*** Opening of Task material ***

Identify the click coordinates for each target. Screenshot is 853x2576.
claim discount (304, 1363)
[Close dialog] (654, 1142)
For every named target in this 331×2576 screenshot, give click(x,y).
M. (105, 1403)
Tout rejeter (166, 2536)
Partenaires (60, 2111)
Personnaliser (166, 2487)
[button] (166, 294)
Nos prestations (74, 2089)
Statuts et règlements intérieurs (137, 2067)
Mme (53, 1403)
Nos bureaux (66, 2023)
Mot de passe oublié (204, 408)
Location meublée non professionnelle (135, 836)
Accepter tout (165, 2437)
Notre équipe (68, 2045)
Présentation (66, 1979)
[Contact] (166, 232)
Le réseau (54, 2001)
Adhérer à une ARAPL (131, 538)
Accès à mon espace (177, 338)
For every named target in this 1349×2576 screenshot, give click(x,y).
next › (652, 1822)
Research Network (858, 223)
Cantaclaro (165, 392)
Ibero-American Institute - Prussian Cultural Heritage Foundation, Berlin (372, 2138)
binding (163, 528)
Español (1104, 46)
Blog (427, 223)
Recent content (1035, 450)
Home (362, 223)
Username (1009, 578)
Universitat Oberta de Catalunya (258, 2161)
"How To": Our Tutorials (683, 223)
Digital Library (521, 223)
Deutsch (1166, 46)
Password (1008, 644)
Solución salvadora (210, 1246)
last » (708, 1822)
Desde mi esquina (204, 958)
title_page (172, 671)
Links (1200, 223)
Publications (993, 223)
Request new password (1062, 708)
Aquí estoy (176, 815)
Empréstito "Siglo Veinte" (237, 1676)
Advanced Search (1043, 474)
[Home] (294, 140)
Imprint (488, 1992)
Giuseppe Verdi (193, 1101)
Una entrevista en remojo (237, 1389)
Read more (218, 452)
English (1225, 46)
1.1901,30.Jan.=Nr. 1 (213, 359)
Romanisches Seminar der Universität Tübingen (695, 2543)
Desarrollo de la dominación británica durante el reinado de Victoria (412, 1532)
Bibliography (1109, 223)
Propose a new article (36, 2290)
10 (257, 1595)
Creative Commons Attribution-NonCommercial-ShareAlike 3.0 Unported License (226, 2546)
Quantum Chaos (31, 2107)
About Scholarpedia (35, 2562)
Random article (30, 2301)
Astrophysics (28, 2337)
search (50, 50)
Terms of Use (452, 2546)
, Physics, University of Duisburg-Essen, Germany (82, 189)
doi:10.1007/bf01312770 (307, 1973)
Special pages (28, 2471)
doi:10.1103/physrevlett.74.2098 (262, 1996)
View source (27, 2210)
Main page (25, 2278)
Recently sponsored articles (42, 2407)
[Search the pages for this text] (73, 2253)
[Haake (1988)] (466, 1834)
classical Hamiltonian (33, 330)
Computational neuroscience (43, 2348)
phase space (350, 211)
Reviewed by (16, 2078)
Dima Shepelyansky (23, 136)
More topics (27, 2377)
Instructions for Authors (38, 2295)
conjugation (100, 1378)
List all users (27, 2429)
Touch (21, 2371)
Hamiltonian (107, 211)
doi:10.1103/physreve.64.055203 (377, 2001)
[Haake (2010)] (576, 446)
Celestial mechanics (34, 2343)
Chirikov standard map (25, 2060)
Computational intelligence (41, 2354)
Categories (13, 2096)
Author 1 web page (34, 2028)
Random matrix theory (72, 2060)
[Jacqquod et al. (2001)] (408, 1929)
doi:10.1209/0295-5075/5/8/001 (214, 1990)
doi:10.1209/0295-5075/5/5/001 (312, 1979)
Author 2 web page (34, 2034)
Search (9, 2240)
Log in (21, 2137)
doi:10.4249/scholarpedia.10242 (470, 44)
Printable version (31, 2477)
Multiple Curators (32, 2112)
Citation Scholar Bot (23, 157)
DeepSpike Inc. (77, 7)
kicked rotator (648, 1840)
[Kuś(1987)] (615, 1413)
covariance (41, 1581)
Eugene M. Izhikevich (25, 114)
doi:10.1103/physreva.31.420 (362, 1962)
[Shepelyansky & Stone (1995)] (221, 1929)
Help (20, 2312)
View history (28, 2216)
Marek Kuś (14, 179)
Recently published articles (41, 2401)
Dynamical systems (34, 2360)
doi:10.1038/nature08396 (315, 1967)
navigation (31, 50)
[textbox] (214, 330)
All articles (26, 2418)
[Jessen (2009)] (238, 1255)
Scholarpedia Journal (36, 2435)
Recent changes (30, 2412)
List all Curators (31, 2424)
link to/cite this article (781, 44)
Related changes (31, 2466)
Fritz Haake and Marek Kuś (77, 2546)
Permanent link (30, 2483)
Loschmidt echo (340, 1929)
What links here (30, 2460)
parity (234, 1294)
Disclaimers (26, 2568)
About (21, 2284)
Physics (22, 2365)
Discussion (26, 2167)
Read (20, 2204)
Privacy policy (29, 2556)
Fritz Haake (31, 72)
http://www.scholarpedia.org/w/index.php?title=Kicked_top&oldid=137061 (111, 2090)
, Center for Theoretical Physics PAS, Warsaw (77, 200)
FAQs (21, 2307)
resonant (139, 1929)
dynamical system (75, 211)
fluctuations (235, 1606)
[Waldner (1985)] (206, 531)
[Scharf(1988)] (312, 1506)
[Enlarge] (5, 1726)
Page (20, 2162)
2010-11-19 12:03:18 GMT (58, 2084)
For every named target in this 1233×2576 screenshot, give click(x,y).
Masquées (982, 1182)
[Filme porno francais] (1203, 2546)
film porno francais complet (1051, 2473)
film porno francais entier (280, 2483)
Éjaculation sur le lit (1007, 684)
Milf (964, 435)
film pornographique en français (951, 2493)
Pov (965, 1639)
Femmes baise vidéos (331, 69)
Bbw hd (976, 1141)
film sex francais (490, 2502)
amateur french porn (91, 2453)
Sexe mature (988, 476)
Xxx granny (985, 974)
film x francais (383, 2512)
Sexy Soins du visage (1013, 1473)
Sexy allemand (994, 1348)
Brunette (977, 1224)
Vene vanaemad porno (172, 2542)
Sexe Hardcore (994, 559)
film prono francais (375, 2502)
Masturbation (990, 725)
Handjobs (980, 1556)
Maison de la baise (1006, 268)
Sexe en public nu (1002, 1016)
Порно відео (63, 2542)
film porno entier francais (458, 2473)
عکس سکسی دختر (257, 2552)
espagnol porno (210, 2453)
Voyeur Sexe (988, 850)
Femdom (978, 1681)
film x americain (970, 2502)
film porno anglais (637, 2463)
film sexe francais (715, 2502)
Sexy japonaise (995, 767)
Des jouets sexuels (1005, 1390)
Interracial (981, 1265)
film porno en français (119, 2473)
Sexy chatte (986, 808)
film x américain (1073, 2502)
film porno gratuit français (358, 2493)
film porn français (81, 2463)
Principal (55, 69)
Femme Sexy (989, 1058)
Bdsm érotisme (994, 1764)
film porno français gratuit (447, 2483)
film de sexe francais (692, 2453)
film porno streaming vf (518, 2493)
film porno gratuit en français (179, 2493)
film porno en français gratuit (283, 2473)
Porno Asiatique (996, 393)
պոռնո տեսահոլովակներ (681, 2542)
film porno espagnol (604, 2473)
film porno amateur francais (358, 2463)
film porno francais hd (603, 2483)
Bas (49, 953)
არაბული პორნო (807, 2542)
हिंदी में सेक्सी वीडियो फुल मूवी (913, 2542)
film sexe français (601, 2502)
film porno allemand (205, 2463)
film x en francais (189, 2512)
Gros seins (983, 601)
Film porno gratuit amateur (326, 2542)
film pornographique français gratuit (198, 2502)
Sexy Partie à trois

*** Close of Task material ***

*What to do*:
Which lines run from the one containing "film porno en français gratuit (283, 2473)" through the end of the material? Output them exactly.

*Response to this task*:
film porno en français gratuit (283, 2473)
Porno Asiatique (996, 393)
պոռնո տեսահոլովակներ (681, 2542)
film porno espagnol (604, 2473)
film porno amateur francais (358, 2463)
film porno francais hd (603, 2483)
Bas (49, 953)
არაბული პორნო (807, 2542)
हिंदी में सेक्सी वीडियो फुल मूवी (913, 2542)
film sexe français (601, 2502)
film porno allemand (205, 2463)
film x en francais (189, 2512)
Gros seins (983, 601)
Film porno gratuit amateur (326, 2542)
film pornographique français gratuit (198, 2502)
Sexy Partie à trois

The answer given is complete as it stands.